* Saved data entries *
※

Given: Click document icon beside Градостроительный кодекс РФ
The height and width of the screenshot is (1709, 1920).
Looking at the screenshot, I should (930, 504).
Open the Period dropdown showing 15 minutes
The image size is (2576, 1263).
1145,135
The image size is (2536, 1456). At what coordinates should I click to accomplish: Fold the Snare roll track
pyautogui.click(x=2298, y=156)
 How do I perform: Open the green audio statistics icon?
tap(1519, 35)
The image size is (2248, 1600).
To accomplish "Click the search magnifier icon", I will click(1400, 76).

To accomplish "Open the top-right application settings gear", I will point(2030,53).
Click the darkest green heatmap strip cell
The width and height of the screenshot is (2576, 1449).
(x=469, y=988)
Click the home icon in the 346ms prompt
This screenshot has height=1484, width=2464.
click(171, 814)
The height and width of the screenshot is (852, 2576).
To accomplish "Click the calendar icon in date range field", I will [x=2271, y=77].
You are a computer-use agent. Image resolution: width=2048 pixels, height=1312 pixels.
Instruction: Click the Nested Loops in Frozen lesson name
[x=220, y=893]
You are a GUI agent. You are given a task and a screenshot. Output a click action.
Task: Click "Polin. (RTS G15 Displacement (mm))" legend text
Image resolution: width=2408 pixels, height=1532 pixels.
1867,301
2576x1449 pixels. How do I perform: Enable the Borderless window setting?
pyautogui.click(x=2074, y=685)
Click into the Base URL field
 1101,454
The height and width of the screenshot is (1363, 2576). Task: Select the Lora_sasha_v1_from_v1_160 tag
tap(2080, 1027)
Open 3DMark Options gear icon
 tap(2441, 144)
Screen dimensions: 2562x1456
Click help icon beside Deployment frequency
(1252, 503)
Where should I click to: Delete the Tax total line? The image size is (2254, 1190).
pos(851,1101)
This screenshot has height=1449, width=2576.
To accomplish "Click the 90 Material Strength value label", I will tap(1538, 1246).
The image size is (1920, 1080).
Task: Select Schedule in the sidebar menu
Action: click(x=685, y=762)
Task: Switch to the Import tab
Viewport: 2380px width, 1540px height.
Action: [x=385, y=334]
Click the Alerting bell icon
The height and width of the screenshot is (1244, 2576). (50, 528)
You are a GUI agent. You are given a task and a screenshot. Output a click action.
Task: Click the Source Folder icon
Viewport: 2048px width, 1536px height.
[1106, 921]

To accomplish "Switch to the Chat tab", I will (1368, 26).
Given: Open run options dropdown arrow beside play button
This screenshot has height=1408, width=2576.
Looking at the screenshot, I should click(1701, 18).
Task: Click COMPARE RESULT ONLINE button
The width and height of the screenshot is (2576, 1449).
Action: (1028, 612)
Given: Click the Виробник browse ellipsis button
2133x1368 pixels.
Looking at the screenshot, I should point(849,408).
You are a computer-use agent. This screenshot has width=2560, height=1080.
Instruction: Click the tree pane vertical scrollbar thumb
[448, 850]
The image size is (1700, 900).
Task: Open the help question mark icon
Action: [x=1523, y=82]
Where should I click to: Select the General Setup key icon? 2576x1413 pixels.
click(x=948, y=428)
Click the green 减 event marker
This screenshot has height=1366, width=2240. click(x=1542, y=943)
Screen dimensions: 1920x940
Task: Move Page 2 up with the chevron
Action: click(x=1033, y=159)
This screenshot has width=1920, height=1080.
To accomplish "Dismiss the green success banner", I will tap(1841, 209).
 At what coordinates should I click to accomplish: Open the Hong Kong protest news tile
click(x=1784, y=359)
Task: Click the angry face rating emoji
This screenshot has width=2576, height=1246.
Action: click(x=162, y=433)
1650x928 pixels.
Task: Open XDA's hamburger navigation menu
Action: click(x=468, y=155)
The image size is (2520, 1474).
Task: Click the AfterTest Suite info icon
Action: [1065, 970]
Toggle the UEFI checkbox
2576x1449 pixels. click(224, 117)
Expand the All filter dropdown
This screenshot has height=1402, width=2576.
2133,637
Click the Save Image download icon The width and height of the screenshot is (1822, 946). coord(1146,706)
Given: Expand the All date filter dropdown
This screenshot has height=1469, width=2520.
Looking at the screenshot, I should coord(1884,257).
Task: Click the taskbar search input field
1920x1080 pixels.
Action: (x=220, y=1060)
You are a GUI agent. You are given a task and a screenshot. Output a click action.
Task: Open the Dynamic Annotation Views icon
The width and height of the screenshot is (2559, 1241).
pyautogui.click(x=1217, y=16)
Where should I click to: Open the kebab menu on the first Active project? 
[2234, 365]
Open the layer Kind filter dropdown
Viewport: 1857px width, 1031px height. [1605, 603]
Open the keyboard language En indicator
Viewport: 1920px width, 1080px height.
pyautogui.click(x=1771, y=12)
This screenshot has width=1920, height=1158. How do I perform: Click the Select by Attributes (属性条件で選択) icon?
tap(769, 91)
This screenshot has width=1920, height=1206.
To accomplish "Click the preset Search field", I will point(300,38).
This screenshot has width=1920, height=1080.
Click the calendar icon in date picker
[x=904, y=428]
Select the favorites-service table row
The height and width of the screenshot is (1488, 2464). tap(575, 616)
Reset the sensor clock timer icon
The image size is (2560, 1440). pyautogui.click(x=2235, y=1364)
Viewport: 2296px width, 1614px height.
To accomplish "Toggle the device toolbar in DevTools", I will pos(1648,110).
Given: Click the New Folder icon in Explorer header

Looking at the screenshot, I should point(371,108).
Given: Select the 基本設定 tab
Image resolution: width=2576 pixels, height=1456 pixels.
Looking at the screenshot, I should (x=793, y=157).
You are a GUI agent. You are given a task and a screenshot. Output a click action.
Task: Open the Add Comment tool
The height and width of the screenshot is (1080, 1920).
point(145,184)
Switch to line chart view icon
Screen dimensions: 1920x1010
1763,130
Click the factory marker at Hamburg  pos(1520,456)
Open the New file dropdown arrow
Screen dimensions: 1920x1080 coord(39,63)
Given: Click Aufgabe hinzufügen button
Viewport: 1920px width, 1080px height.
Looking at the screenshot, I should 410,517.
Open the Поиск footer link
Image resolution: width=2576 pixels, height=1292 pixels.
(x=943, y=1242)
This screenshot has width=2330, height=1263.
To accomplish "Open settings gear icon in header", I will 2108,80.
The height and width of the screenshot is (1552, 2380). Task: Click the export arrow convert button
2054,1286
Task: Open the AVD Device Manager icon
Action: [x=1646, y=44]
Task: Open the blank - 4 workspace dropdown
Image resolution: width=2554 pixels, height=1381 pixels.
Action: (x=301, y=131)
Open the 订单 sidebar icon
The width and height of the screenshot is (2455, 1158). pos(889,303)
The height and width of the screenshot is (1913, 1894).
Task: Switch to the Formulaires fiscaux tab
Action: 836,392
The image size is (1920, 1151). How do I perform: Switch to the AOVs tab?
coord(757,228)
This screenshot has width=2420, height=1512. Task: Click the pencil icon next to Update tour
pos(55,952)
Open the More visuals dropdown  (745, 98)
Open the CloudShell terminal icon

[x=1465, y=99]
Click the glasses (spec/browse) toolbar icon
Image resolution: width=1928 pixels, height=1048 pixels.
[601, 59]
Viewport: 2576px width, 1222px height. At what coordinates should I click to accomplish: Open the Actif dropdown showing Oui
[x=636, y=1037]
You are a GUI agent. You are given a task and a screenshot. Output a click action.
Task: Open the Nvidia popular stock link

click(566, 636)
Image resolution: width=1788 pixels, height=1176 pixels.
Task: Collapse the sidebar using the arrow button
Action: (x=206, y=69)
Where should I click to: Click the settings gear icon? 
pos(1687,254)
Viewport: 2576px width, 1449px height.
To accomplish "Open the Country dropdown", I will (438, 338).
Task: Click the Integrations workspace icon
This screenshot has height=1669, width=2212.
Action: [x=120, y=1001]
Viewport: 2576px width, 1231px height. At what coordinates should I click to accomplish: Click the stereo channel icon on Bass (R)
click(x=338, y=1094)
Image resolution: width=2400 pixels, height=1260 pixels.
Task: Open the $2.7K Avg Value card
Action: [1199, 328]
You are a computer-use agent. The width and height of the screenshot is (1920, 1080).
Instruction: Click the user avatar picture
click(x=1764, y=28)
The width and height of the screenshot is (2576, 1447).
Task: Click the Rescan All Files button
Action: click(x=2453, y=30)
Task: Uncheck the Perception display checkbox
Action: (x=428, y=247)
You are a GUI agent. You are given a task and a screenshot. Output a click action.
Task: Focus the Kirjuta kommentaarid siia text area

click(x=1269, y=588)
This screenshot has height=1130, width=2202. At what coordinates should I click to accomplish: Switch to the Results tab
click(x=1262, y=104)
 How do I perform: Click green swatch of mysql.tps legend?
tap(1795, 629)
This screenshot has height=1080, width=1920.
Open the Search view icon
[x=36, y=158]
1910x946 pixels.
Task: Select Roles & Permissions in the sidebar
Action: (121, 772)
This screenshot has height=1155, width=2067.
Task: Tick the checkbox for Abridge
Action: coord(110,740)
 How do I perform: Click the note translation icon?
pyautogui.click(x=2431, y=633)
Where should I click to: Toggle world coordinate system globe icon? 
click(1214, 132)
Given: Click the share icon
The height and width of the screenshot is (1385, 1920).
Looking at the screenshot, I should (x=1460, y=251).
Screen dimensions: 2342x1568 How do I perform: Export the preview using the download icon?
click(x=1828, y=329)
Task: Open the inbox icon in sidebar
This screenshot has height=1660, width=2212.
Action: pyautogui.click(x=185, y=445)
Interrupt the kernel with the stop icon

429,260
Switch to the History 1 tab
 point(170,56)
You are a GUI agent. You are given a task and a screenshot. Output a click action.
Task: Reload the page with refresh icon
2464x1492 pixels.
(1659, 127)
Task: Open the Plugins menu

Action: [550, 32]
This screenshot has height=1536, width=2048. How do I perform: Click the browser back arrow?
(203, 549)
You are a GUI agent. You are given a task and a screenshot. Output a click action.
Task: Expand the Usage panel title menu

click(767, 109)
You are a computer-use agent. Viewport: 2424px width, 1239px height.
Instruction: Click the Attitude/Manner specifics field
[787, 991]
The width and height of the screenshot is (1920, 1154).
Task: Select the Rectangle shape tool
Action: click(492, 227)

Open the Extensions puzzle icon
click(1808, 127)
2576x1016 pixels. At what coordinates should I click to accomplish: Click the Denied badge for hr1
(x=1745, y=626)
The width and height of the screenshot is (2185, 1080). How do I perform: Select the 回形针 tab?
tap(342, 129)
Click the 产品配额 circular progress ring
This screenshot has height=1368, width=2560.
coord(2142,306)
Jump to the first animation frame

※

Show the lines of the entries that include the string "computer", copying each in full.

You are a computer-use agent. Image resolution: width=2048 pixels, height=1312 pixels.
You are a computer-use agent. This screenshot has width=2560, height=1080.
You are a computer-use agent. The width and height of the screenshot is (1920, 1080).
You are a computer-use agent. Viewport: 2424px width, 1239px height.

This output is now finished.